Number three--the belief that sex
is somehow dirty or evil so that by avoiding sex one somehow
avoid punishment or condemnation--I wonder how much of this
rather sick idea derives from the belief that celibacy is
somehow “higher” than sexuality. As I write this, the Supreme
Court of India, where homosexuals are frequently murdered,
sometimes by their own families, has just ruled that
homosexuality is a crime against the state to be punished with
serious sanctions. This in a country which is dominated by Hindu
religion and culture. The non-duality buff who likes to worship
the Vedas will argue that scripture is not responsible for mass
cultural attitudes. I don’t think it is that easy.
I’m no expert on the Vedas, so I
don’t know if Hindu scripture actually does establish a
hierarchy in which participation in sex is “lower,” and celibacy
“higher”, but if it does, how can that not have
bled over into the popular Indian mindset? Certainly we see this
with the American Christians and their Bible, every word of
which they hold, nonsensically, to be literally “inerrant.”
Number four--eschewing sexual
entanglements in order to concentrate entirely on self--could be
a motive of someone who want to devote ones entire life to a
particular study without distraction. That study might be the
pursuit of “enlightenment,” but it doesn’t have to be. I happen
to know a scholar (not in religion) who has no time for
lovemaking or anything else but work.
Number five--the belief
that avoiding sex will further or hasten “realization,” perhaps
coupled with the belief that engaging in sex is somehow a “low”
or “dualistic” activity, which seems to be the focus of this
interview.
Question 1 is a bit strange,
actually, because it simply assumes the soundness of
these beliefs about sex and celibacy, making them axiomatic, and
backs up that premature cognitive commitment with the weakest
possible evidence--an argument from authority--as if a catalog
of books and “holy men” could ever really convert belief
into fact. Perhaps for some it can. For me, not at all.
Other holy men and other books
say other things--opposite ones sometimes. And who cares what
someone else thinks, anyway? No authoritative pronouncement
rules my mind--never could, not in the least. Be a light unto
yourself, I say. Kill the Buddha. If you cannot be a light unto
yourself, there will be no light for you at all, but only the
shadows cast by the light of others less fearful than yourself.
The Dalai Lama puts his pants on one leg at a time just like you
do. That old fellow says as much, but the adoring believers will
not allow themselves to understand that he really means
it.
You glom on to what makes sense
to you and reject what doesn’t. So it is always about YOU, and
never about the Buddha. The only “Buddha” you will ever
know is YOU. The only authority you will ever know is YOU. Why?
Because it is your judgment, your discernment,
your intuition alone which determine which authority to
trust or not trust, and what makes sense or not. On the mental
level, there is nothing but you--one without a second.
The Buddha said all that too, but that part does not appeal to
those who are looking for paths, methods, and prohibitions.
Blaze your own path, I say. Otherwise, you are just an
imitator.
Having sex is no more dualistic
than sitting on a cushion trying to attain transcendence--both
are the very same subject/object splitting. Aiming at future
attainment is the expression of a dualistic commitment which
will never comprehend a non-dual outlook at all. Whether the
object to be attained is a figment called “enlightenment,” or
m’lady’s fantasized quim, makes no difference at all. Seeking is
seeking, no matter what is being sought. Fantasy is
fantasy, is it not?

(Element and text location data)
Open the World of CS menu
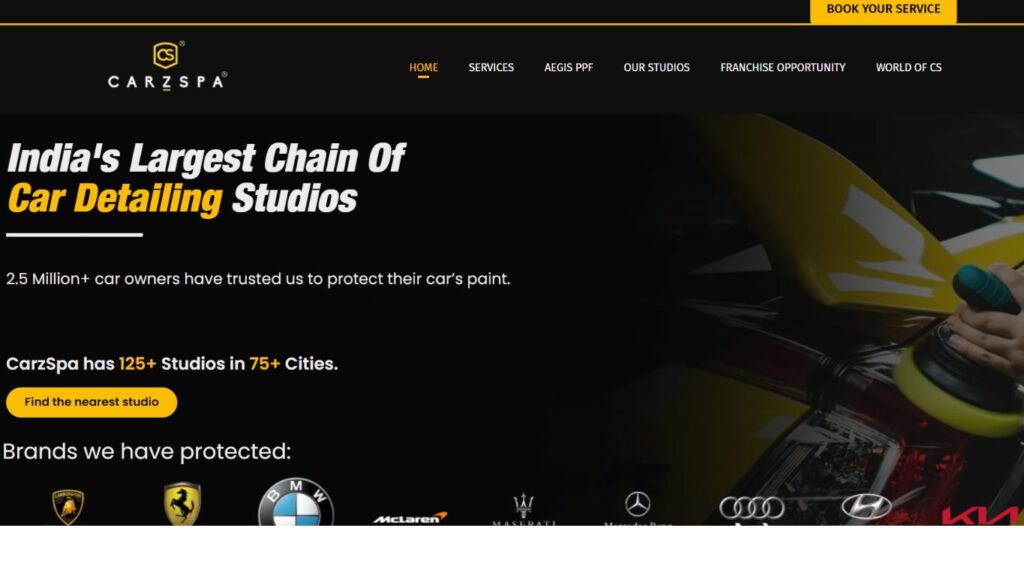Screen dimensions: 1024x576 pyautogui.click(x=908, y=67)
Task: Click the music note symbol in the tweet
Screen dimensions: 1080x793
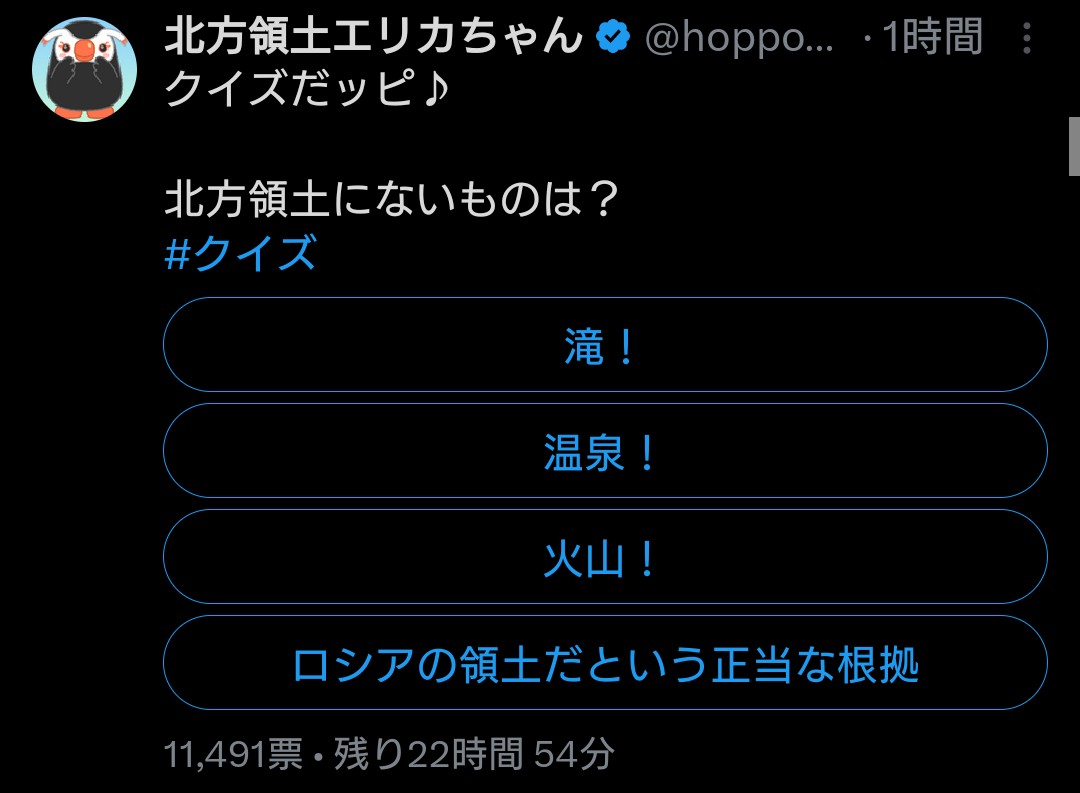Action: 434,91
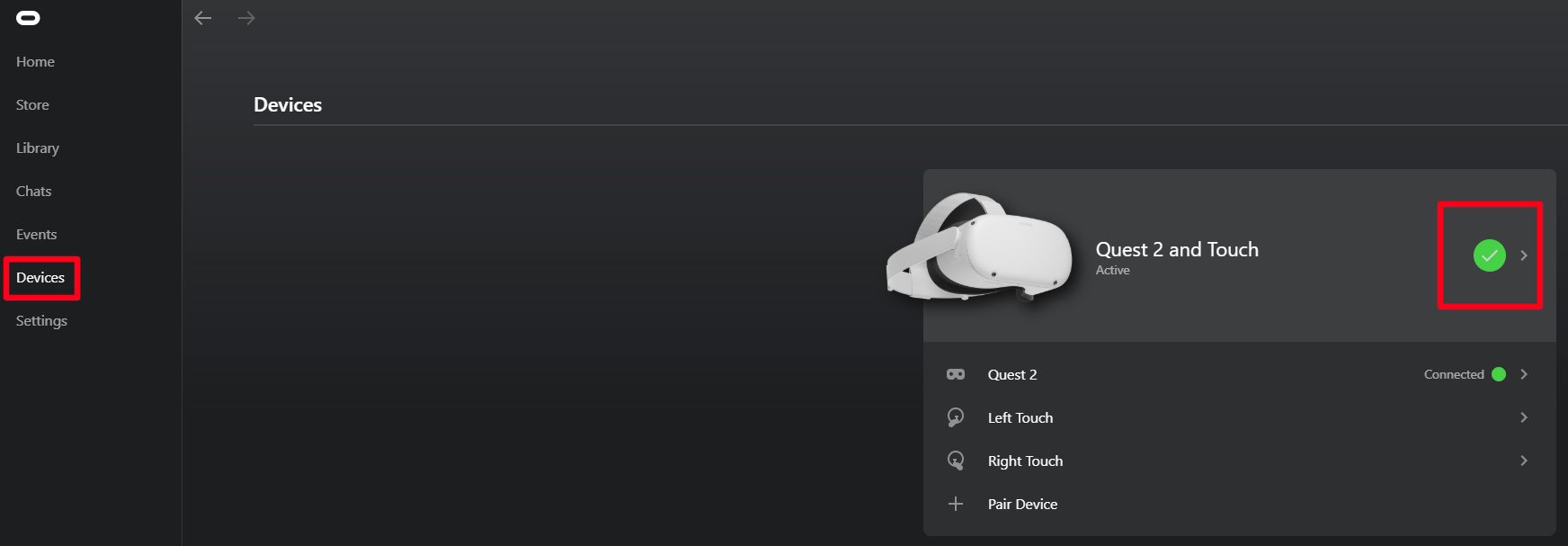Click the forward navigation arrow
The height and width of the screenshot is (546, 1568).
click(246, 18)
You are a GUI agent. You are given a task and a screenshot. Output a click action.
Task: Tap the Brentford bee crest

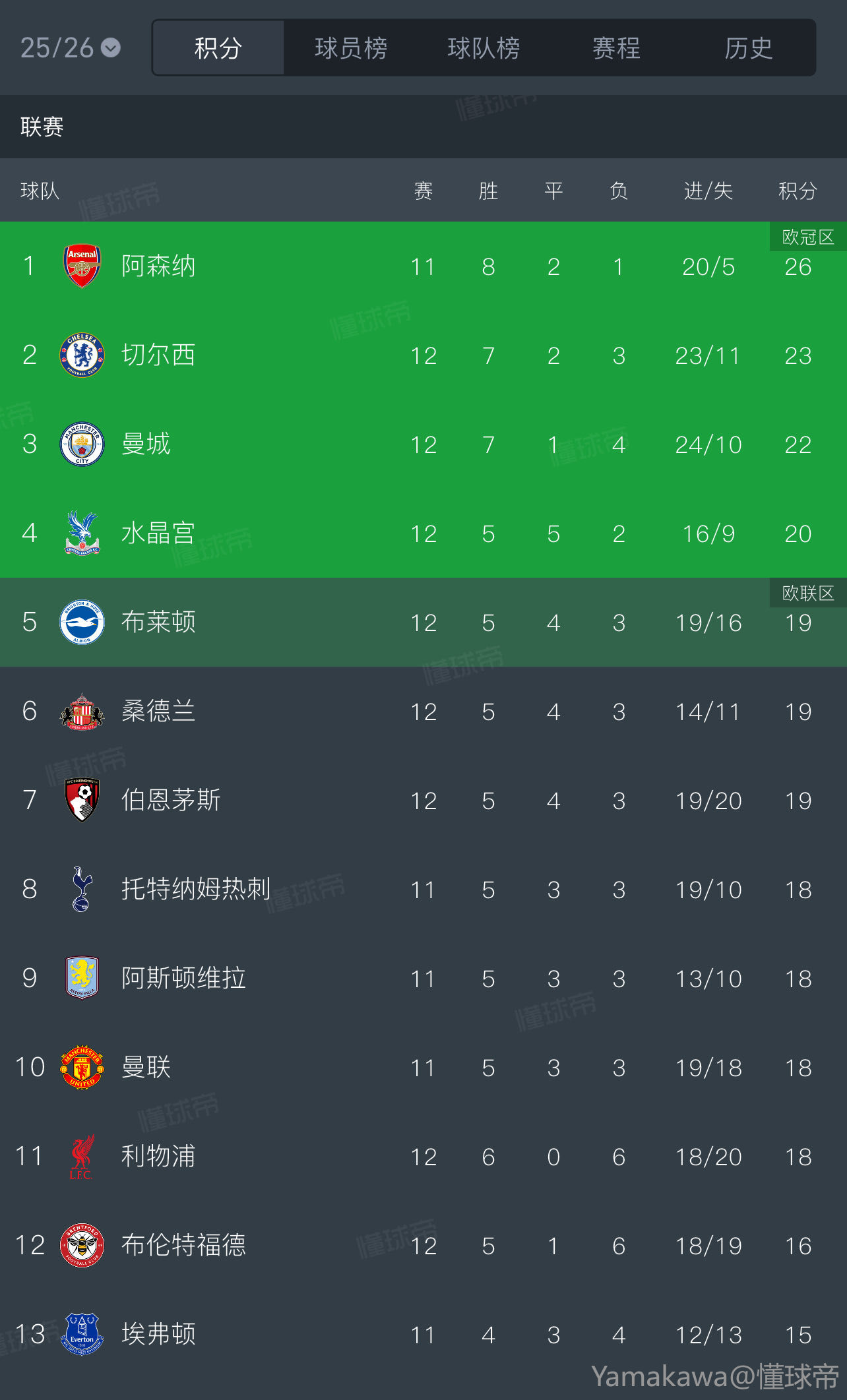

#### [SHORT TASK 1]
Please retype the rows starting at the line that contains "You are a GUI" and ending with the last row, leaving out any pictures.
#### [SHORT TASK 2]
Extend the essay on celibacy, sex, and non-duality, starting after its last sentence.
These rows are unrelated to the essay on celibacy and sex.

#### [RESULT 1]
You are a GUI agent. You are given a task and a screenshot. Output a click action.
Task: Tap the Brentford bee crest

#### [RESULT 2]
Just as m’lady’s actual favors,
once attained, will never match the fantasy, neither will the
pipe-dream called “enlightenment” ever match the ordinariness of
awakeness. This last bit has been said often. Why is that
not believed? People misunderstand the Buddha, I think. He said
in plain words that he attained nothing, but in their
fever to attain something--something “special”--the
seekers overlook that petty detail.
The living realizer--the
one who needs neither an historical figure nor anything else to
tell him what’s what--has no ambition for attainment (speaking
for myself of course--who else?), and finds the entire spiritual
endeavor to be no more valuable than any other form of
entertainment. Understanding arrives, if it arrives, while
we are entertained by these questions, not as the result
of them.
Understanding is here in this and
every moment, I say. The sudden groking of that--the full
comprehension of it--for all anyone knows, could arrive right in
the midst of a roll in the hay (while the ascetics
outside the bedroom struggle to suppress their sex
fantasies). No one is in control of, or an expert on, how, when,
or where one awakens to the simplicity of timeless being.
People can
mull over these “spiritual” questions forever, read or utter
a million words about them (often the uttering follows
directly upon a surfeit of reading, much as the urge to
vomit follows overeating), engage in the harshest of
austerities, and still not move not one inch closer to
understanding anything worthwhile. Here and now is realized
only here and now, requiring no effort, and certainly no
asceticism at all.
Now by its
very nature language is linear (poets try to work around
this), and that linearity colors whatever one tries
to express. That linearity carries with it an implicit sense
of "either this or that" rather than the sense
of "both this and that" which is closer, I
feel, to how things really are. Consequently, my
saying that, "Here and now is realized only here and now,
requiring no effort, and certainly no asceticism at all,"
could be misunderstood—particularly by the neo-advaita
types—as meaning that any effort at all is
counter-productive, that one should not try to
deepen ones understanding.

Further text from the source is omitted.